→ **REQUIRED WORK**
Retype the entries in full.

→ **SOURCE MATERIAL**
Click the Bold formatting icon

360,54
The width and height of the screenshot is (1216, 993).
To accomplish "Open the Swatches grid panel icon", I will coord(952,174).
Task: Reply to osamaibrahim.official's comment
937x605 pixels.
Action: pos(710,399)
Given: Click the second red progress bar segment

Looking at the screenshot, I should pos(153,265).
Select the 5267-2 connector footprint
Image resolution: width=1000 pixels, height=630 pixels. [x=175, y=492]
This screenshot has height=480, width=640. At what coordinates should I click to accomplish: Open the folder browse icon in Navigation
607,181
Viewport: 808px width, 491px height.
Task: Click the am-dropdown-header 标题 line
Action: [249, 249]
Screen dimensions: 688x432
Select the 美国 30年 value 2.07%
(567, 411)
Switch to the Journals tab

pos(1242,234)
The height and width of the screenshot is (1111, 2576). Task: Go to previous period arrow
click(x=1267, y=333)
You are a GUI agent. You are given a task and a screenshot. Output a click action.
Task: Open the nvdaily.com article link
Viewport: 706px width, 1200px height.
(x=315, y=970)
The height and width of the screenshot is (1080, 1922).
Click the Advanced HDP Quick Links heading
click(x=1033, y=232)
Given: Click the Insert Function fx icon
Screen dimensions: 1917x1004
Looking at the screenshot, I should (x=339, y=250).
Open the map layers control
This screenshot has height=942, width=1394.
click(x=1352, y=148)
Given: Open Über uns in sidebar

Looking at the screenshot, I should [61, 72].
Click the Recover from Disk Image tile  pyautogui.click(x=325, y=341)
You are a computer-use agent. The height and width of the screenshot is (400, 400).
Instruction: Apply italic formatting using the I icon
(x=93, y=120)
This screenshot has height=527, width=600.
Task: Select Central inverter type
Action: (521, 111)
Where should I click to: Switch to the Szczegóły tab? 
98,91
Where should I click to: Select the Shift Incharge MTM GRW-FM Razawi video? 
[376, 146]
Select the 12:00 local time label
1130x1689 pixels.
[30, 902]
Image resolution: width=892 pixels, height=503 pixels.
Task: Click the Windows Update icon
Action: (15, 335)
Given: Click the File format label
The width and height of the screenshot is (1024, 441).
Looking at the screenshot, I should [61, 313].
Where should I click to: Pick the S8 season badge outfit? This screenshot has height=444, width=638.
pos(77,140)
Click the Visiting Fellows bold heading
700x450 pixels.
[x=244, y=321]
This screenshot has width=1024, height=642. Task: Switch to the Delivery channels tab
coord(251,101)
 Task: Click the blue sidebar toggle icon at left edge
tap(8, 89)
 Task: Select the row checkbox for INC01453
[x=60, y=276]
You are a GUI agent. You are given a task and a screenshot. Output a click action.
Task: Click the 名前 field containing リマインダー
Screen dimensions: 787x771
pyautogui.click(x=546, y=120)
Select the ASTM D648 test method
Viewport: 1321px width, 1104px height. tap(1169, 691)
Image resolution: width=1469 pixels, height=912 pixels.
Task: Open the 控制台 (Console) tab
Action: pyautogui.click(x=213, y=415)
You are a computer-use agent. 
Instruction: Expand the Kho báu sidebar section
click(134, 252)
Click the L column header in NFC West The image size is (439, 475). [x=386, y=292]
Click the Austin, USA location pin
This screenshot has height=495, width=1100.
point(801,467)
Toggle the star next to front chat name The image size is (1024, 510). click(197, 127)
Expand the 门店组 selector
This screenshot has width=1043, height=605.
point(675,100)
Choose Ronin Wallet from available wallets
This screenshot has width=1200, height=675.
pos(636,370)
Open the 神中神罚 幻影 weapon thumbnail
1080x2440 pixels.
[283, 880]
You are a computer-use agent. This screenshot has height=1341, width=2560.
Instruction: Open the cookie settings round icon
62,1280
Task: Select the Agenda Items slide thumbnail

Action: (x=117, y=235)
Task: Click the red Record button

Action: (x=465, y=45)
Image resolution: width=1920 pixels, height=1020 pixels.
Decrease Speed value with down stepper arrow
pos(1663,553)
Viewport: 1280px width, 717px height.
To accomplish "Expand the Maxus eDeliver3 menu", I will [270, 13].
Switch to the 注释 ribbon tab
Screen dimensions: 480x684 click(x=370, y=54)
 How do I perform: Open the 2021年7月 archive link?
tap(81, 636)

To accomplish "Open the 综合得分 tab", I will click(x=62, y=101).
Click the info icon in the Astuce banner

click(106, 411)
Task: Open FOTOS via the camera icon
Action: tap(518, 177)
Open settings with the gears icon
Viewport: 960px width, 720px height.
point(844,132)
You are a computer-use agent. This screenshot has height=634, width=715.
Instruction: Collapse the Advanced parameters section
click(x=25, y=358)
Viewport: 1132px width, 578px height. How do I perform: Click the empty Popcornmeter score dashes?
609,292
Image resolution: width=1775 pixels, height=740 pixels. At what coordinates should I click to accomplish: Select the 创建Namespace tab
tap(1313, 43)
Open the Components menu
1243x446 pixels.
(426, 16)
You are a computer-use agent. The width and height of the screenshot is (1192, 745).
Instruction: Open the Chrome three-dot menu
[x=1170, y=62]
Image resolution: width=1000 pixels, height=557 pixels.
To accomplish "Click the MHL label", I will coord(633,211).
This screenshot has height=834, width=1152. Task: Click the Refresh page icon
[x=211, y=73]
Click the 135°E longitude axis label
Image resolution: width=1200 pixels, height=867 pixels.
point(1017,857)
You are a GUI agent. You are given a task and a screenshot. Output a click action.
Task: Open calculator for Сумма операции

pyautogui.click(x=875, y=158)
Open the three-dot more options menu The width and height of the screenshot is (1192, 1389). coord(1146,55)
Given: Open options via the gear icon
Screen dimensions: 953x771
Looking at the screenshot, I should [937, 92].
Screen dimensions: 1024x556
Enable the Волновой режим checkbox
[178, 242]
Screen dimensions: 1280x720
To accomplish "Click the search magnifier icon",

→ **ANSWER SECTION**
Click the Bold formatting icon

360,54
The width and height of the screenshot is (1216, 993).
To accomplish "Open the Swatches grid panel icon", I will coord(952,174).
Task: Reply to osamaibrahim.official's comment
937x605 pixels.
Action: pos(710,399)
Given: Click the second red progress bar segment

Looking at the screenshot, I should pos(153,265).
Select the 5267-2 connector footprint
Image resolution: width=1000 pixels, height=630 pixels. [x=175, y=492]
This screenshot has height=480, width=640. At what coordinates should I click to accomplish: Open the folder browse icon in Navigation
607,181
Viewport: 808px width, 491px height.
Task: Click the am-dropdown-header 标题 line
Action: [249, 249]
Screen dimensions: 688x432
Select the 美国 30年 value 2.07%
(567, 411)
Switch to the Journals tab

pos(1242,234)
The height and width of the screenshot is (1111, 2576). Task: Go to previous period arrow
click(x=1267, y=333)
You are a GUI agent. You are given a task and a screenshot. Output a click action.
Task: Open the nvdaily.com article link
Viewport: 706px width, 1200px height.
(x=315, y=970)
The height and width of the screenshot is (1080, 1922).
Click the Advanced HDP Quick Links heading
click(x=1033, y=232)
Given: Click the Insert Function fx icon
Screen dimensions: 1917x1004
Looking at the screenshot, I should (x=339, y=250).
Open the map layers control
This screenshot has height=942, width=1394.
click(x=1352, y=148)
Given: Open Über uns in sidebar

Looking at the screenshot, I should [61, 72].
Click the Recover from Disk Image tile  pyautogui.click(x=325, y=341)
You are a computer-use agent. The height and width of the screenshot is (400, 400).
Instruction: Apply italic formatting using the I icon
(x=93, y=120)
This screenshot has height=527, width=600.
Task: Select Central inverter type
Action: (521, 111)
Where should I click to: Switch to the Szczegóły tab? 
98,91
Where should I click to: Select the Shift Incharge MTM GRW-FM Razawi video? 
[376, 146]
Select the 12:00 local time label
1130x1689 pixels.
[30, 902]
Image resolution: width=892 pixels, height=503 pixels.
Task: Click the Windows Update icon
Action: (15, 335)
Given: Click the File format label
The width and height of the screenshot is (1024, 441).
Looking at the screenshot, I should [61, 313].
Where should I click to: Pick the S8 season badge outfit? This screenshot has height=444, width=638.
pos(77,140)
Click the Visiting Fellows bold heading
700x450 pixels.
[x=244, y=321]
This screenshot has width=1024, height=642. Task: Switch to the Delivery channels tab
coord(251,101)
 Task: Click the blue sidebar toggle icon at left edge
tap(8, 89)
 Task: Select the row checkbox for INC01453
[x=60, y=276]
You are a GUI agent. You are given a task and a screenshot. Output a click action.
Task: Click the 名前 field containing リマインダー
Screen dimensions: 787x771
pyautogui.click(x=546, y=120)
Select the ASTM D648 test method
Viewport: 1321px width, 1104px height. tap(1169, 691)
Image resolution: width=1469 pixels, height=912 pixels.
Task: Open the 控制台 (Console) tab
Action: pyautogui.click(x=213, y=415)
You are a computer-use agent. 
Instruction: Expand the Kho báu sidebar section
click(134, 252)
Click the L column header in NFC West The image size is (439, 475). [x=386, y=292]
Click the Austin, USA location pin
This screenshot has height=495, width=1100.
point(801,467)
Toggle the star next to front chat name The image size is (1024, 510). click(197, 127)
Expand the 门店组 selector
This screenshot has width=1043, height=605.
point(675,100)
Choose Ronin Wallet from available wallets
This screenshot has width=1200, height=675.
pos(636,370)
Open the 神中神罚 幻影 weapon thumbnail
1080x2440 pixels.
[283, 880]
You are a computer-use agent. This screenshot has height=1341, width=2560.
Instruction: Open the cookie settings round icon
62,1280
Task: Select the Agenda Items slide thumbnail

Action: (x=117, y=235)
Task: Click the red Record button

Action: (x=465, y=45)
Image resolution: width=1920 pixels, height=1020 pixels.
Decrease Speed value with down stepper arrow
pos(1663,553)
Viewport: 1280px width, 717px height.
To accomplish "Expand the Maxus eDeliver3 menu", I will [270, 13].
Switch to the 注释 ribbon tab
Screen dimensions: 480x684 click(x=370, y=54)
 How do I perform: Open the 2021年7月 archive link?
tap(81, 636)

To accomplish "Open the 综合得分 tab", I will click(x=62, y=101).
Click the info icon in the Astuce banner

click(106, 411)
Task: Open FOTOS via the camera icon
Action: tap(518, 177)
Open settings with the gears icon
Viewport: 960px width, 720px height.
point(844,132)
You are a computer-use agent. This screenshot has height=634, width=715.
Instruction: Collapse the Advanced parameters section
click(x=25, y=358)
Viewport: 1132px width, 578px height. How do I perform: Click the empty Popcornmeter score dashes?
609,292
Image resolution: width=1775 pixels, height=740 pixels. At what coordinates should I click to accomplish: Select the 创建Namespace tab
tap(1313, 43)
Open the Components menu
1243x446 pixels.
(426, 16)
You are a computer-use agent. The width and height of the screenshot is (1192, 745).
Instruction: Open the Chrome three-dot menu
[x=1170, y=62]
Image resolution: width=1000 pixels, height=557 pixels.
To accomplish "Click the MHL label", I will coord(633,211).
This screenshot has height=834, width=1152. Task: Click the Refresh page icon
[x=211, y=73]
Click the 135°E longitude axis label
Image resolution: width=1200 pixels, height=867 pixels.
point(1017,857)
You are a GUI agent. You are given a task and a screenshot. Output a click action.
Task: Open calculator for Сумма операции

pyautogui.click(x=875, y=158)
Open the three-dot more options menu The width and height of the screenshot is (1192, 1389). coord(1146,55)
Given: Open options via the gear icon
Screen dimensions: 953x771
Looking at the screenshot, I should [937, 92].
Screen dimensions: 1024x556
Enable the Волновой режим checkbox
[178, 242]
Screen dimensions: 1280x720
To accomplish "Click the search magnifier icon",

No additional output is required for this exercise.